Recorded data:
[Start of section]

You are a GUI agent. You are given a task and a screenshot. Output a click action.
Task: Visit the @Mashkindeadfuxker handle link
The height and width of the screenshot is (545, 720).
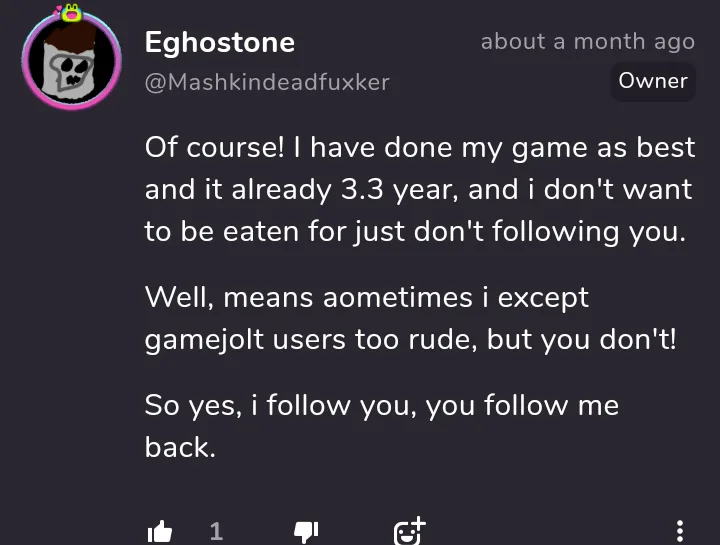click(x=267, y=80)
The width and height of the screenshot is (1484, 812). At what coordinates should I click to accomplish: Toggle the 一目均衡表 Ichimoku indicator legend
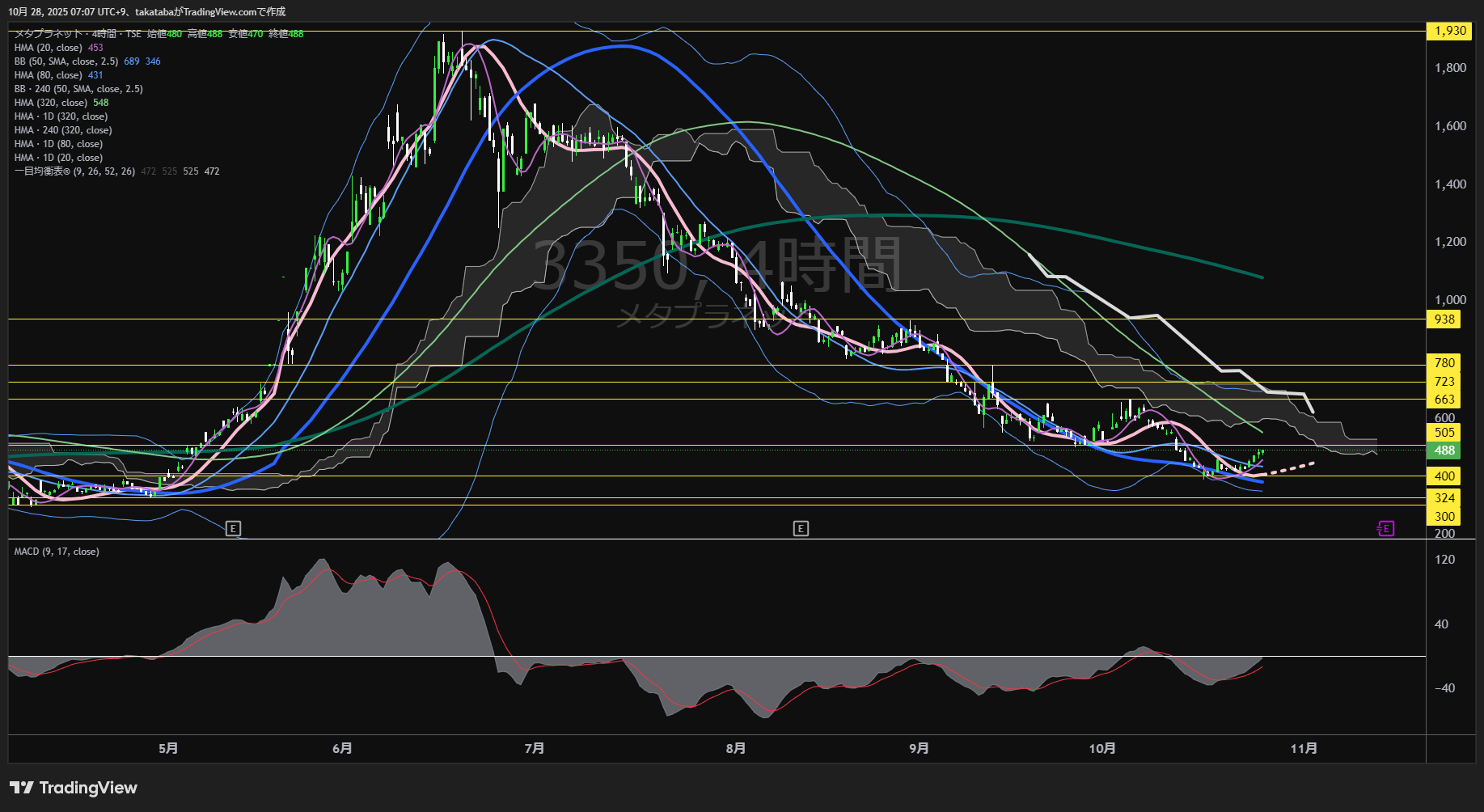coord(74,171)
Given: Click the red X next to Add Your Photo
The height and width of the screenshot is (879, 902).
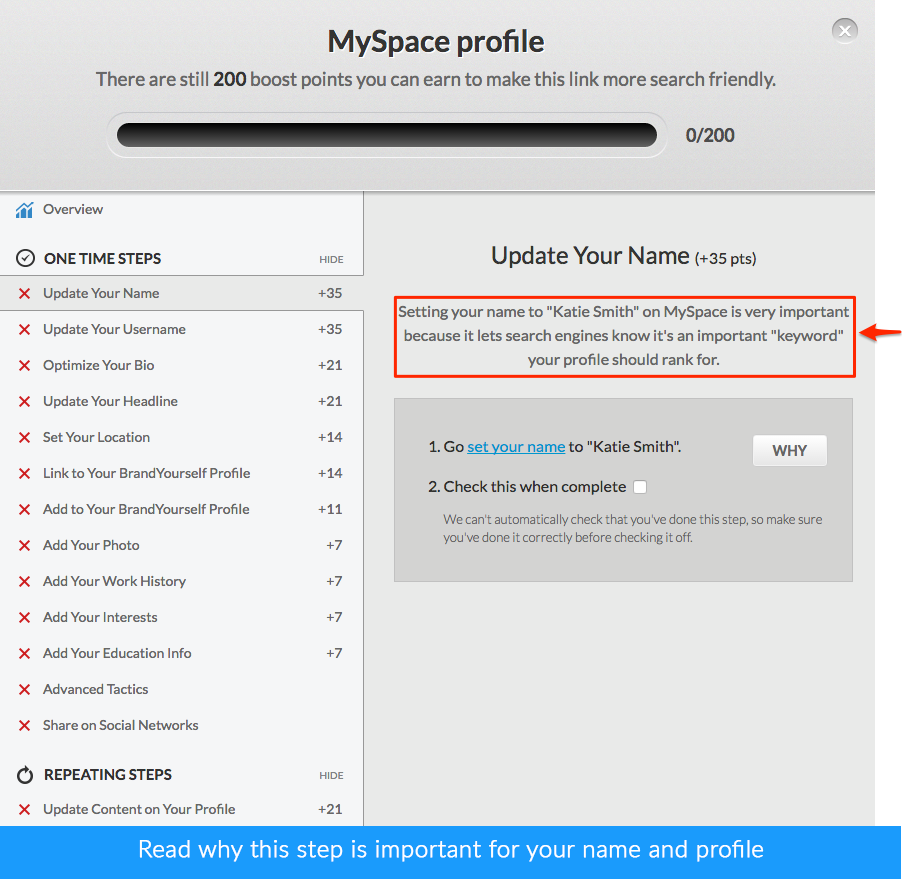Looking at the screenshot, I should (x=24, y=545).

[End of section]

Beginning at the line with "The height and width of the screenshot is (879, 902).", reproduce word for word each line through the last line of the records. Include both ends but no pictures.

The height and width of the screenshot is (879, 902).
Looking at the screenshot, I should (x=24, y=545).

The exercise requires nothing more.